Anonymous wrote:
Anonymous wrote:
Anonymous wrote:
Anonymous wrote:
Anonymous wrote:
The problem with APS as well as all other districts in the area is that in the past 12 or so years, school systems have frozen the pay scale and have not given step increases many times. So dedicated, loyal teachers area up to 4-5 steps below their actual years of experience. Prior to 2009, COLA adjustments and steps were a given each year- it’s how teacher progress just like feds who move up the pay ladder. The COL in Arlington is way higher than surrounding counties- maybe comparable to Alexandria but our pay has not kept up. I did the math, for my years of experience and degree, I should be on a step making over $20,000 more than I do now. The other part that super insulting, a new hire with my years of experience would make that amount and someone with 4 fewer years would make the same as me. APS loses tons of teachers to FCPS because it’s cheaper to live there/they already live there and most teachers would make more because they would get hired at the step level they should be at, even if their scale is slightly lower than APS. It’s going to catch up with them soon- they need to start giving extra steps to teachers hired in certain time frames.
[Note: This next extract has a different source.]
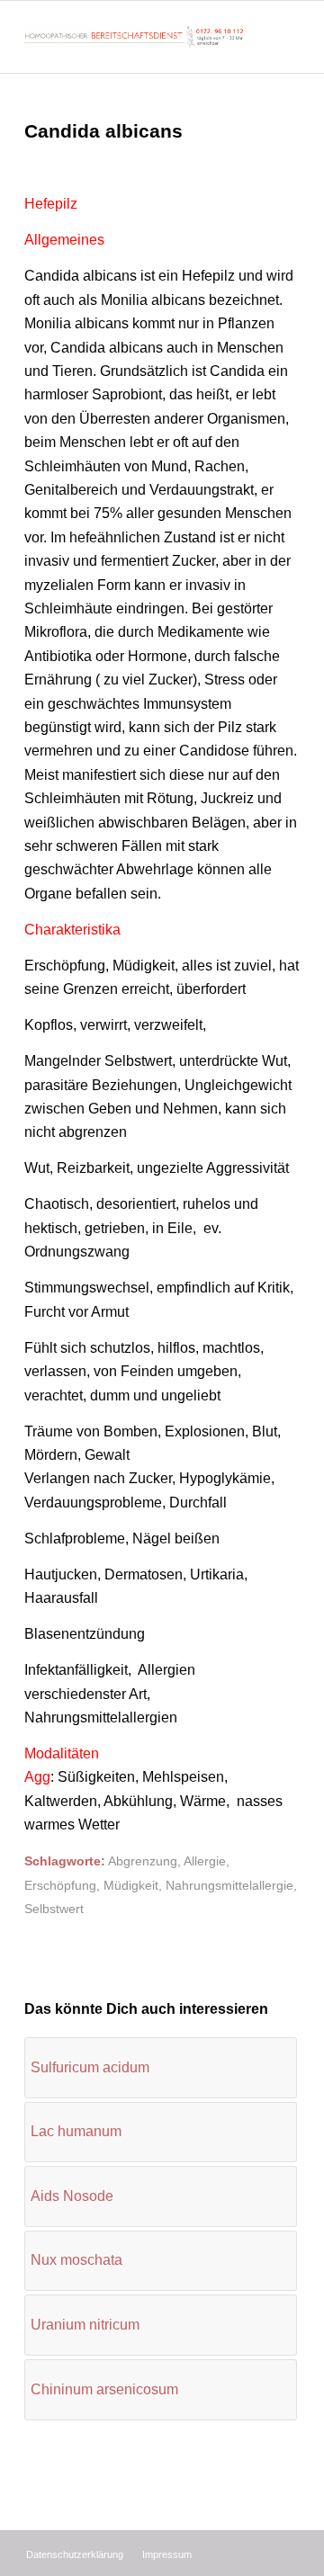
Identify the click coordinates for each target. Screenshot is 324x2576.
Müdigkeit (131, 1885)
This. Teachers who have been there for 10 years have never received a raise.
That’s not true. I’ve been with APS 4 years and got a step and COLA after my first year
Someone who’s been with APS 4 years doesn’t have the income gap of someone who’s been there for 12+ years. We had many step freezes and I believe only 2 COL scale adjustments. The COL in Arlington has skyrocketed in the past 15 years- but teacher pay has not kept up due to the freezes. Teachers hired before 2009 have had it the worst.
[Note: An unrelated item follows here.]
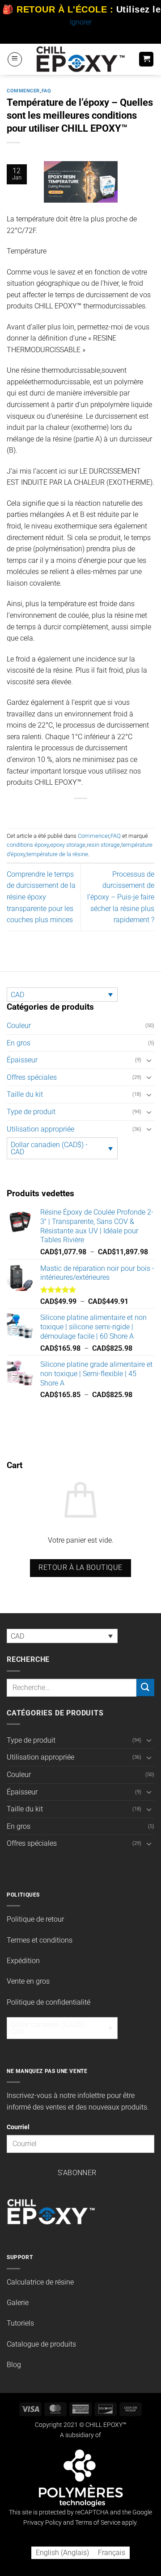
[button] (15, 59)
Between 2008 and 2020, or so, enrollment was growing from 800-1000 kids a year and they had to build a number of new schools/add tons of capacity to existing schools. They could have increased class sizes a LOT to keep costs down and decrease the amount of new construction, but the argument was that it was better to keep class sizes down--which meant more teachers and more new capacity, which meant the budget could not be used for raises. That was the tradeoff, class size increases or salary increases. Not saying it was fair or the same tradeoff teachers would have made (and there was a third option, which was somehow persuade the county to raise taxes and fund it all), but its what they decided to do at the time.
Class size increases were modest even though APS enrollment went from 18,500 in 2008 to over 28,000 in 2020 (over 50 percent increase). The budget went from $450M to $750M in the same timeframe, which is a 60 percent increase but I don't think county revenue went up that much--maybe it did.